In Zimbabwe, 1988, the travelled ones know what goes on in the Soviet Union and China, the communist world to which, in theory, they belong, and will discuss it all with sophistication and worldly wisdom. But the ordinary citizens know nothing. Privilege in our world often resides in this: that people have information. Did anyone plan this? Of course not. It just happened, this mental tyranny; and it is perpetuated by Stalinist woodenheads who are fighting to hold their places in the seats of high learning, for they would not get jobs anywhere else. They are infinitely skilled in political intrigue and infinitely unscrupulous. The decent and informed people in their departments succumb to despair, and take their skills elsewhere, when they can, because their energies have to go not on teaching, but on trying to maintain a position against colleagues they despise, but cannot ignore.

Meanwhile, in schools all over Zimbabwe children dream of the distant shores of learning, in the University of Zimbabwe, which they probably will never reach because they are not clever enough.

Research into the workings of the mind shows that a percentage of people are incapable of changing their minds, no matter what the evidence. If they have been imprinted at some point in their lives with, let’s say, the information that all cats are black, then for ever after they will say all cats are black, even if white cats are paraded before them with labels saying White Cats.
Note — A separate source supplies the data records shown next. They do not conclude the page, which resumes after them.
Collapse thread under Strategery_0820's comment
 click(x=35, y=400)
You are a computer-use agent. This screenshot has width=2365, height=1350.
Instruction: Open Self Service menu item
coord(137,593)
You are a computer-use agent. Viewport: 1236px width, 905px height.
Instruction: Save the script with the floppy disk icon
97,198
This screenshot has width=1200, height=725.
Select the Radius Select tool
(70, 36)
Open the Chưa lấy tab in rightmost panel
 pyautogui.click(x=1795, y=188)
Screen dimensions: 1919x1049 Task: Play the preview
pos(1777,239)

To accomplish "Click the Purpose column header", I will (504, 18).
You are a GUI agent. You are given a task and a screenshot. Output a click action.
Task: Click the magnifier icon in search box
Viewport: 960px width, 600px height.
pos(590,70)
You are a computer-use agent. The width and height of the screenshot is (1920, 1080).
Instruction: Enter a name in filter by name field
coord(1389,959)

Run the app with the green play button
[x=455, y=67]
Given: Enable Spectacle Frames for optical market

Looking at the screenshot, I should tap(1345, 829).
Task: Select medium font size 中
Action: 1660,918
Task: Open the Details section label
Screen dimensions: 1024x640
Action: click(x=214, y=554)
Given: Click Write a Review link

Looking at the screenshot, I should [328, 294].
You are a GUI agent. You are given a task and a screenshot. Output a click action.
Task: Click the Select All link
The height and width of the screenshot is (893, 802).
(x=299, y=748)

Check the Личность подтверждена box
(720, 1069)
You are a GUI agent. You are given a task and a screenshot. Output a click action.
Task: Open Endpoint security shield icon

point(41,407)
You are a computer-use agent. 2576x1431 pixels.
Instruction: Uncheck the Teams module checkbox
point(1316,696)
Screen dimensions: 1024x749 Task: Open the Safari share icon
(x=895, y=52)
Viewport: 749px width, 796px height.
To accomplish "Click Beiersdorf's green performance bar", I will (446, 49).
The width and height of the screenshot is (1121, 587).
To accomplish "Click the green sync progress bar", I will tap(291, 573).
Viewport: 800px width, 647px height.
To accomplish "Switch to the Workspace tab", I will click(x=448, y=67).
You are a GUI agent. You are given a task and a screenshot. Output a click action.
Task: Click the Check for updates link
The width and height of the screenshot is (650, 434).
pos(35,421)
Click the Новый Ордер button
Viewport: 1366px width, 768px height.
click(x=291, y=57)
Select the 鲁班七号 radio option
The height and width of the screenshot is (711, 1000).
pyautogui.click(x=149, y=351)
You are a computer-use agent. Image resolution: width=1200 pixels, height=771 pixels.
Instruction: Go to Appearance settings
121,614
This is hard to believe–unless you see it. Most of us by now have seen it…for instance, there was a young woman brought up in the top echelons of the Communist Party of East Germany, and knew it all from the inside, who then was for seven years at the Moscow University; she married an Englishman, and lived at an English university. Knowing all about communism, she was not a communist, but would have been happy to discuss what she knew. But left-wing circles in the university refused to have anything to do with her. She was a reactionary, a fascist; she was probably CIA.

‘Mugabe ought to do something about it.’

‘What, precisely?’

‘Well, he could make a speech of some kind.’

‘But he is a marxist. And the revelations of the Gorbachev era didn’t emerge in a single speech, they unfolded over months and years, people had time to get used to them.’

‘Then he should instruct the newspapers…’

‘But we don’t approve of him instructing newspapers, do we?’

‘Then he shouldn’t discourage lively and critical editors.’

‘How do we know
he
does.’

Oh surely it can’t be Mugabe himself: Mugabe is
of course
on the side of the good, which in this case means the availability of information. Conversations can go on for a whole evening where it is assumed that Mugabe has been misinformed: he is surrounded by yes-men and they don’t tell him the truth.

Someone remarks that every leader that arises anywhere is assumed–in the West, particularly in Britain–to be a giant of liberal democracy. If Ghengis Khan appeared now in no time the London leader-writers would be reassuring us that he liked Western films, subscribed to the
Guardian
, supported Amnesty International, had a wry sense of humour.

We–that is, Europeans, people with an experience of democracy as practised in Europe–assume the countries we colonized were taught democracy. In Southern Rhodesia a lively democracy was enjoyed by the whites, but was never extended to the blacks who experienced only various forms of repression under the whites. Why then should they not have turned to communism?